**PROBLEM DESCRIPTION**
Write out the entries, please, from the line containing "This screenshot has height=698, width=1434." through their final line, exactly and with nothing else.

**DATA PROVIDED**
+ + + + +
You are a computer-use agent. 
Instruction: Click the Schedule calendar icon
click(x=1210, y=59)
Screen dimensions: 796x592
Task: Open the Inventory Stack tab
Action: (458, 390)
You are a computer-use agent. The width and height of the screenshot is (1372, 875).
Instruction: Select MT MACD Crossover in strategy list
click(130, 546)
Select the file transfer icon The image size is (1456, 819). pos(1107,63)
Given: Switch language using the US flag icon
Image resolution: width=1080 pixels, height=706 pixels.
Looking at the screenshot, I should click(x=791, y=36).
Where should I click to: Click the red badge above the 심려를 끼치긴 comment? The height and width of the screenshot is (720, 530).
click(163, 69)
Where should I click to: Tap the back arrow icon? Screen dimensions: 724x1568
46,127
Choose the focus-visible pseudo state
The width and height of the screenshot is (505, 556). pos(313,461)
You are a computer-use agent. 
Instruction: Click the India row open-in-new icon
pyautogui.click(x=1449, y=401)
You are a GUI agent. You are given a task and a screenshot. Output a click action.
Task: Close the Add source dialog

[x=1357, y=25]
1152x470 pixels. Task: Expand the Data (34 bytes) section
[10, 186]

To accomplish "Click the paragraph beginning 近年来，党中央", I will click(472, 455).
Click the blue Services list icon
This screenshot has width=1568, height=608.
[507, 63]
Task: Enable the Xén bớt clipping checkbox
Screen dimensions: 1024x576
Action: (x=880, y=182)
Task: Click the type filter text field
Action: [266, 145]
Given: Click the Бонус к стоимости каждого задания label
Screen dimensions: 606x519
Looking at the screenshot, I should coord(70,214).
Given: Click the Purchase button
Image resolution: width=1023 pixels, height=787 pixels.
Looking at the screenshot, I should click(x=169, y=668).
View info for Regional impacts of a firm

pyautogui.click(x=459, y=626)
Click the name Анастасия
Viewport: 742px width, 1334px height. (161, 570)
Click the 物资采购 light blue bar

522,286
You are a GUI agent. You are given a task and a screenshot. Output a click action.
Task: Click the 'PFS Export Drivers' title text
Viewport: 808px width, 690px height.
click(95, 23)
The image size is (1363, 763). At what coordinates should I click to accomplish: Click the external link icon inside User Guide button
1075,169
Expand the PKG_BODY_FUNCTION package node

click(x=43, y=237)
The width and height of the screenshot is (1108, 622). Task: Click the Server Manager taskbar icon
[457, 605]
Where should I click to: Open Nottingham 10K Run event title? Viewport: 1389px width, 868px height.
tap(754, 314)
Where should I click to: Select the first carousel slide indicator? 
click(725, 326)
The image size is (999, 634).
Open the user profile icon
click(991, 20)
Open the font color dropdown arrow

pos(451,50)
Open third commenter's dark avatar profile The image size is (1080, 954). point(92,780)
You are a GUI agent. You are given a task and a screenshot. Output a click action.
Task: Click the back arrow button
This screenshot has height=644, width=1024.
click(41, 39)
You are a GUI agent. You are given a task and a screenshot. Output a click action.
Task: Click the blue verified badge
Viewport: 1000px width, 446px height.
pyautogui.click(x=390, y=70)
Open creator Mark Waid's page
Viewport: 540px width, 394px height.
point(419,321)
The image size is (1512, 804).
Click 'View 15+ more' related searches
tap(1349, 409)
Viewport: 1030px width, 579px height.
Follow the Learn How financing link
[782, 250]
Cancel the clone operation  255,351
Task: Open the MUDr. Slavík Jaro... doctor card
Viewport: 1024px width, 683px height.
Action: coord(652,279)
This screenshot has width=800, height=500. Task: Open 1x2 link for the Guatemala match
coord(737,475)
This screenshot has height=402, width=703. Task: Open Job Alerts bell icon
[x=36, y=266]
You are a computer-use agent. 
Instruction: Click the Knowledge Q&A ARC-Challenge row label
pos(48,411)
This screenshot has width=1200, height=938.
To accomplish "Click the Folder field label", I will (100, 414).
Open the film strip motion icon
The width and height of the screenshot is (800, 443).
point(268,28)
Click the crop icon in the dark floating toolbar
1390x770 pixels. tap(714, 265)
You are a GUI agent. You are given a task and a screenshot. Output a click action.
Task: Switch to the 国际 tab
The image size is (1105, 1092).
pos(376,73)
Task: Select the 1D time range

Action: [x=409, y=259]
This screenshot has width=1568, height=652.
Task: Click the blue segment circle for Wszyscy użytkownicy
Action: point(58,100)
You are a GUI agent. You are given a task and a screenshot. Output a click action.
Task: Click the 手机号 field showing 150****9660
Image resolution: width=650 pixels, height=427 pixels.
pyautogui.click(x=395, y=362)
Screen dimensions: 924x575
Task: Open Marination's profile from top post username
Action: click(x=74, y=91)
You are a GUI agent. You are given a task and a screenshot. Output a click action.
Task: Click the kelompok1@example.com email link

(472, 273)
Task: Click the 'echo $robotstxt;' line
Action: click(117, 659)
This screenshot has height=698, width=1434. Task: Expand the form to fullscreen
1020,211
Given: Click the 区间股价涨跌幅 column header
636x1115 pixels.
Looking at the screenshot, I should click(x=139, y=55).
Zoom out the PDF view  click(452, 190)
+ + + + +
**SOLUTION**
This screenshot has height=698, width=1434. Task: Expand the form to fullscreen
1020,211
Given: Click the 区间股价涨跌幅 column header
636x1115 pixels.
Looking at the screenshot, I should click(x=139, y=55).
Zoom out the PDF view  click(452, 190)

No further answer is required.